Optimized Leaf Morphology and Delayed Senescence Boost Rice Yield via Enhanced Leaf and Canopy Photosynthesis

Four modern hybrid and four japonica rice varieties differing in biomass, yield, and daily biomass production rate during the grain-filling period (DBPGF), were used to reveal the eco-physiological photosynthetic characteristics of high-yield and high-efficiency rice. Varietal differences were analyzed in leaf and canopy photosynthetic parameters, associated leaf morphological and anatomical traits (e.g., stomatal density, vein density, mesophyll cell arrangement), as well as differences in canopy light interception and leaf area index, and their effects on yield and biomass accumulation.

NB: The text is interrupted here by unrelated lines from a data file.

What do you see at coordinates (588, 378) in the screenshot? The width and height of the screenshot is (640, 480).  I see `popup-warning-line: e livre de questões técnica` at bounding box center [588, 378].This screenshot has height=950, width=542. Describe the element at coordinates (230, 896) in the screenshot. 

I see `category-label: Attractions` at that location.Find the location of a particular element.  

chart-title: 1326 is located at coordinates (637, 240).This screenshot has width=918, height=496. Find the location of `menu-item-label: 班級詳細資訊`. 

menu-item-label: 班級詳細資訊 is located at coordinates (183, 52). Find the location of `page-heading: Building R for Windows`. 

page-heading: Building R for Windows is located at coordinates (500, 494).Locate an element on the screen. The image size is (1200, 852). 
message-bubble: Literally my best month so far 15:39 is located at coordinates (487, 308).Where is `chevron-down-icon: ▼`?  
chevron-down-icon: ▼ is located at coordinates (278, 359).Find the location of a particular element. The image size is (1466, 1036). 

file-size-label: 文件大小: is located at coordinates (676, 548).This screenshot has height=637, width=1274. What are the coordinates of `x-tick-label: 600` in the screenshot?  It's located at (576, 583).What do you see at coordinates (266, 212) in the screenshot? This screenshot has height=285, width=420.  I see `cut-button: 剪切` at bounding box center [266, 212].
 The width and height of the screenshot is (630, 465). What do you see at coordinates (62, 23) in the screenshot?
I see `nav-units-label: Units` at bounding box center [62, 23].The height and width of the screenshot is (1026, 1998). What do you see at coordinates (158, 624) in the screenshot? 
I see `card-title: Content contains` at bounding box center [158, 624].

Hybrid rice with yield higher than 11.0 t/hm2 and DBPGF higher than 200 kg/(hm2·d), and japonica rice with yield higher than 9.0 t/hm2 and DBPGF higher than 200 kg/(hm2·d), were classified as high-yield and high-efficiency varieties; other varieties were considered general types. Based on this criterion, two hybrid (Yongyou 2640 and Shanyou 63) and two japonica varieties (Huaidao 5 and Nangeng 5718) were categorized as high-yield and high-efficiency types, while the remaining two hybrid (Liangyoupeijiu and C Liangyou 513) and two japonica varieties (Suxiu 867 and Yangnongdao 1) were classified as general types. Results indicated that high-yield and high-efficiency varieties generally have higher leaf and canopy photosynthesis, superior leaf stomatal, vascular, and mesophyll structures that facilitate CO2 diffusion and hydraulic transport, higher canopy light transmittance, and slower leaf area attenuation. Rice yield and biomass were positively correlated with photosynthetic parameters and closely linked to associated photosynthetic traits. Efficient rice production was attributed to coordinated improvements in leaf structure, canopy architecture, and delayed leaf area attenuation. This study provides important theoretical guidance for breeding high-efficiency rice varieties.